(SUPPLIED RECORDS)
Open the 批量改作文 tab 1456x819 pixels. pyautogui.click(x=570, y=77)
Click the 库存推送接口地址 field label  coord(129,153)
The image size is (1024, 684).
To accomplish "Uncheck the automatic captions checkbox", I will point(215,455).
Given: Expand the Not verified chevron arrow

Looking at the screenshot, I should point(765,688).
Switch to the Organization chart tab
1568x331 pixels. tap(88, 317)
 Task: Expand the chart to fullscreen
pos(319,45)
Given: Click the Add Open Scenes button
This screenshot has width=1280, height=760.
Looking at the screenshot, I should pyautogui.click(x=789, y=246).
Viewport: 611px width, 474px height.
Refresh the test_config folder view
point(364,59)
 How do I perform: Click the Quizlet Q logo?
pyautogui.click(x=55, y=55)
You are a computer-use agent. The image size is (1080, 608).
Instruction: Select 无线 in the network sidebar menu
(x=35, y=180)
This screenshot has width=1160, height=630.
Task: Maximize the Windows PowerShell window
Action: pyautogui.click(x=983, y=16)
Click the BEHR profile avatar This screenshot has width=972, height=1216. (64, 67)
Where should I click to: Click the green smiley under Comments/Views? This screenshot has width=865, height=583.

(PROBLEM TO SOLVE) Reproduce every record in full, keeping each one exactly as it reads.

(REPLY)
Open the 批量改作文 tab 1456x819 pixels. pyautogui.click(x=570, y=77)
Click the 库存推送接口地址 field label  coord(129,153)
The image size is (1024, 684).
To accomplish "Uncheck the automatic captions checkbox", I will point(215,455).
Given: Expand the Not verified chevron arrow

Looking at the screenshot, I should point(765,688).
Switch to the Organization chart tab
1568x331 pixels. tap(88, 317)
 Task: Expand the chart to fullscreen
pos(319,45)
Given: Click the Add Open Scenes button
This screenshot has width=1280, height=760.
Looking at the screenshot, I should pyautogui.click(x=789, y=246).
Viewport: 611px width, 474px height.
Refresh the test_config folder view
point(364,59)
 How do I perform: Click the Quizlet Q logo?
pyautogui.click(x=55, y=55)
You are a computer-use agent. The image size is (1080, 608).
Instruction: Select 无线 in the network sidebar menu
(x=35, y=180)
This screenshot has width=1160, height=630.
Task: Maximize the Windows PowerShell window
Action: pyautogui.click(x=983, y=16)
Click the BEHR profile avatar This screenshot has width=972, height=1216. (64, 67)
Where should I click to: Click the green smiley under Comments/Views? This screenshot has width=865, height=583.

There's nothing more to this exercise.